━━━ Text excerpt
Mossberg: Apple’s iPhone 6/Plus offer seamless, integrated Wi-Fi calling

“If you have an iPhone 6 (or 6 Plus) on T-Mobile’s network, Wi-Fi calls can be made and received exactly like cellular calls. And they will seamlessly be handed off to the cellular network when you leave Wi-Fi range, and vice versa,” Walt Mossberg writes for Re/code. “Also, on the new iPhones, the company’s improved-quality ‘HD calling’ will work on Wi-Fi calls, not just cellular ones.”

“T-Mobile calls this ‘Wi-Fi Unleashed,’ and I’ve been testing it — at home, and at public Wi-Fi hotspots in coffee shops, airports and hotels in Maryland and Massachusetts. In my tests, it worked just as advertised,” Mossberg writes. “My test T-Mobile iPhone 6 defaulted to placing all calls over Wi-Fi, if available, but with the same phone number the phone uses for cellular calls. These Wi-Fi calls could be made to any cellphone or landline phone, regardless of which network the other party was using.”

“There’s no special app to use, just Apple’s standard Phone and Messages features. And T-Mobile doesn’t charge extra for this service, or count Wi-Fi voice calls against your data usage. They do count against voice minutes, but the carrier notes that most of its current plans include unlimited voice minutes,” Mossberg writes. “And T-Mobile says the built-in Wi-Fi calling capability works overseas, so you can avoid cellular roaming charges.”

Much more in the full review – recommendedhere.

[Thanks to MacDailyNews Reader “Dan K.” for the heads up.]

19 Comments

      1. AT&T’s Ralph decks Vega said they didn’t need to be aggressive in implementing wifi calling because they don’t have coverage issues. To me this is a prime example of their lack of concern for the experience of the individual user. I’ve also read that they say they delayed implementation to be sure it was a good customer experience. Another dodge. As Walt Mossberg recently reviewed, T-mobile’s implementation works seamlessly. AT&T couldn’t match this? Ir just didn’t want to?

        1. Wow… AT&T has international coverage? Just think… go to a place like Japan, get a pocket wifi and you have country-wide coverage on a US plan.

          WI-FI calling could potentially be very disruptive… and essentially treats all traffic the same, over the internet.

        2. It could be that AT&T didn’t want to do it.

          10 years ago, AT&T wasn’t all that great (where I live)
          now.. Verizon blows here. Their LTE is much slower than AT&T’s.
          I can easily get 5-8mb/s faster download speed with AT&T LTE than with the Verizon Hotspot I had to get for work (Contract gone in 30 days! will replace with a new AT&T iPad Mini)

          there *are* a few places around here where Verizon still has limited coverage, and AT&T has none. But there is a dead zone downtown that has ZERO verizon coverage.. buildings in the way or interference of some sort, doesn’t effect AT&T or Sprint, but Verizon has the nasty black hole.
━━━━━━
━━━ Collected material
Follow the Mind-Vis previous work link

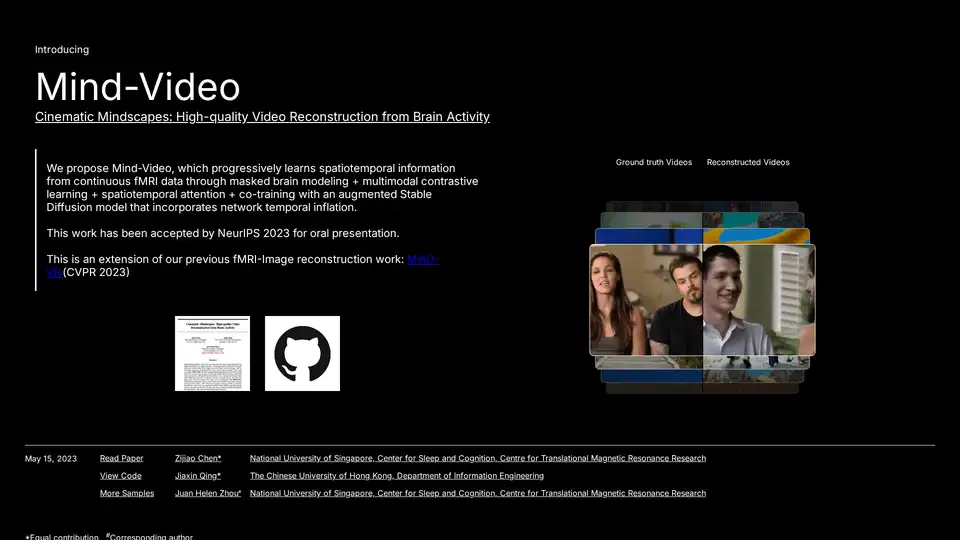click(423, 260)
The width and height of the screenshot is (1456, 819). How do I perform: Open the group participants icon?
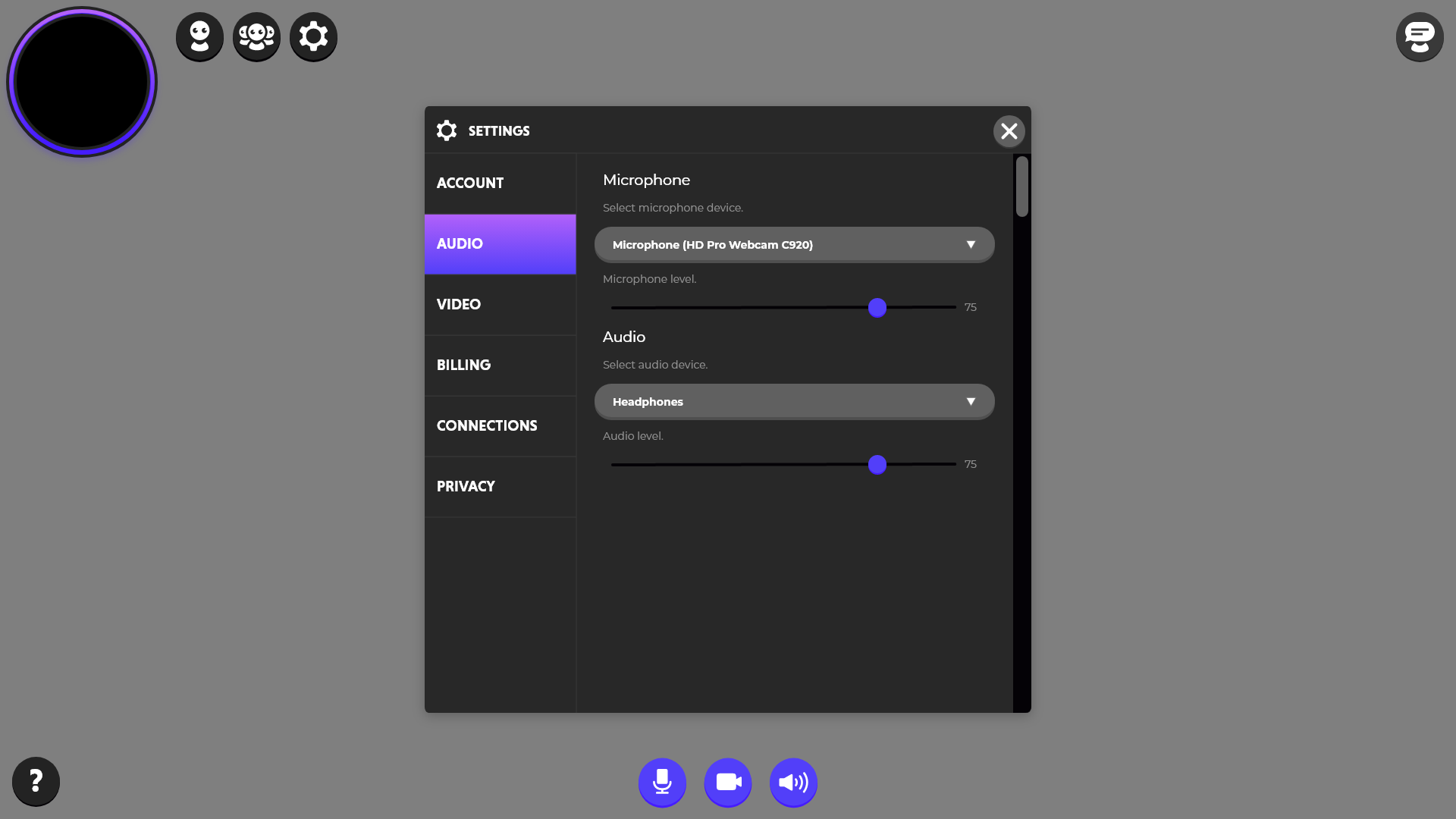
━━━━━━
> [What this exercise asks]
• 1. Say whether each statement agrees with the Wi-Fi calling article above. Answer yes or no for each, and quote the words from the article that decide it.
(a) T-Mobile charges extra for Wi-Fi calling on the iPhone 6.
(b) Mossberg tested the service at public hotspots in Maryland and Massachusetts.
(c) Wi-Fi voice calls count against T-Mobile voice minutes.
• 2. Carry the Wi-Fi calling article forward from its last line, writing the next part in the same style as its reader comments.

> [Responses by task]
• 1.
(a) No: "T-Mobile doesn’t charge extra for this service"
(b) Yes: "at public Wi-Fi hotspots in coffee shops, airports and hotels in Maryland and Massachusetts"
(c) Yes: "They do count against voice minutes"

• 2.
        3. In fairness, AT&T does have much more coverage than T-Mobile. Both companies (and Verizon) have the same incentive to do this… it gets customers off their own network while still either charging them or giving them the incentive for upgrading to unlimited. If you’re T-Mobile, this is huge in bridging the gap of lack of coverage. If you’re AT&T and Verizon the incentive is still there, just less of a rush and more of a “get it right” and prioritize.

          Take a look at what AT&T did years ago with data. They knew they were behind in a lot of areas, but since getting 3G/4G coverage was going to take a long time and be subject to licensing and construction costs/delays, they saw that setting up free WiFi hotspots was an easy/quick answer for helping them in the meantime.

          WiFi calling for T-Mobile is sort of the same thing. It’s not as good as actually having coverage everywhere, but it helps… a lot.

  1. I spend a lot of time in a rural desert location where the cellular signals for all the major carriers are fair-to-poor. Fortunately, I have a decent Internet connection AND a new T-Mobile iPhone 6. I can attest to WiFi calling working as advertised (and it was one of the reasons I dropped AT&T after seven years). I look forward to using it overseas to save voice call costs, along with T-Mobile’s penalty-free international data. Suck on that, AT&T!

  2. I just can’t imagine AT&T not following suit. I really don’t think this would reduce the total number of cellular minutes with “rollover” and free “AT&T phone to phone” plans already in place. I think this would be in AT&T’s best interest- reducing bad reception in key places like business offices* and taking the load off of cell towers in congested areas.

    I say give AT&T a few months to test this in “real world” situations to verify it “just works” and I’m almost sure they will implement this.

    *I’ve used AT&T throughout the southeast, Texas and California and sure there are dead spots but all in all, they have an excellent cellular network. Oddly, some of my worse reception is at home. Wi-Fi calling will eliminate this.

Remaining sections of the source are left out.